CGIAR research centres conduct world-class, interdisciplinary research to deliver development impact at scale.

CGIAR is the world’s largest global agricultural innovation network. It comprises of 15 international agricultural research centres, with more than 9,000 scientists working in low and lower-middle-income countries. The centres work towards a world free of:

  • poverty
  • hunger
  • malnutrition
  • environmental degradation.

With a presence in more than 89 countries, and a deep knowledge of local customs, values and markets, CGIAR research centres work closely with more than 3,000 partner organisations. These include:

  • national and regional research institutes
  • civil society organisations
  • academia
  • private sector organisations.

ACIAR manages Australia’s investment in this international agricultural research system. Australia has invested in CGIAR since it was established in 1971. CGIAR is well connected to the global development agenda. The centres are guided by the CGIAR System Board and operate on an annual budget of about US$900 million.
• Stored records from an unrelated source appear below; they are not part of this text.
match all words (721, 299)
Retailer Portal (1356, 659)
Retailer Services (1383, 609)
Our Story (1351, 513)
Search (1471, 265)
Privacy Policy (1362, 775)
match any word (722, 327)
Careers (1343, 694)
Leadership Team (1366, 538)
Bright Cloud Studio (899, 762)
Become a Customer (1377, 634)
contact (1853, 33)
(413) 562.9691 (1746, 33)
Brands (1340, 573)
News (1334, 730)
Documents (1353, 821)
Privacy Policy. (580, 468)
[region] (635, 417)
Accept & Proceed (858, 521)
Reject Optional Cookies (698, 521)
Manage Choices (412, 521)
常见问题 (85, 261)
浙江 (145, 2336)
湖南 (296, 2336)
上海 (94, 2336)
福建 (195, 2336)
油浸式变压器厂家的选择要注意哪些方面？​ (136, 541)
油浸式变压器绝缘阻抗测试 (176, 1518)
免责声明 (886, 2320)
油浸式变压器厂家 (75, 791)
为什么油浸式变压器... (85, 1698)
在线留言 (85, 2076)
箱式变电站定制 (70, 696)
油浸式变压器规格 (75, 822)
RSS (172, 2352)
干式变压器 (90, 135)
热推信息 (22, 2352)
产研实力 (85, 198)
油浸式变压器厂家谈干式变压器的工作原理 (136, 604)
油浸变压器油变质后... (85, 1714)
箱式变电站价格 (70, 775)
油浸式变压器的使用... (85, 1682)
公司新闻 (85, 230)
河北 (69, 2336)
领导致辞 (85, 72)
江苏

CGIAR is moving towards a unified and integrated ‘One CGIAR’. This aims to better equip the network to swiftly respond to new challenges such as the COVID-19 pandemic and the global food crisis. The reform involves a move from a network of 15 independent international research centres to a more cohesive structure under a common board.

ACIAR has been actively contributing to the reform to ensure CGIAR is well placed to deliver against the UN Sustainable Development Goals and the Paris Agreement and attract new funding contributions.

A map showing the locations of the 15 agricultural research centres of the CGIAR system

ACIAR staff have high-level representation on CGIAR governance bodies, including the:

  • System Council
  • Strategic Impact Assessment Monitoring and Evaluation Committee
  • Investment Advisory Groups.

Australian scientists also contribute at the highest levels of leadership within the CGIAR as:

  • board members
  • research leadership
  • informal advisory roles.

Australia contributes to CGIAR alongside other funders, including:

  • World Bank
  • United States of America (USA)
  • Bill and Melinda Gates Foundation
  • Germany
  • India
  • United Kingdom
  • European Commission
  • Mexico and many others.

CGIAR recently transitioned to a new research portfolio that strives for global and regional impact by organising its work around 3 action areas:

  • systems transformation
  • resilient agrifood systems
  • genetic innovation.

These action areas align with the 2030 Research and Innovation Strategy which aims to:

  • embrace a systems transformation approach
  • leverage ambitious partnerships for change
  • position regions, countries and landscapes as central dimensions of partnership, worldview and impact
  • generate scientific evidence on multiple transformation pathways
  • target risk-management and resilience as critical qualities for food, land and water systems
  • harness innovative finance to leverage and deliver research through new investment and funding models
  • make the digital revolution central to our way of working.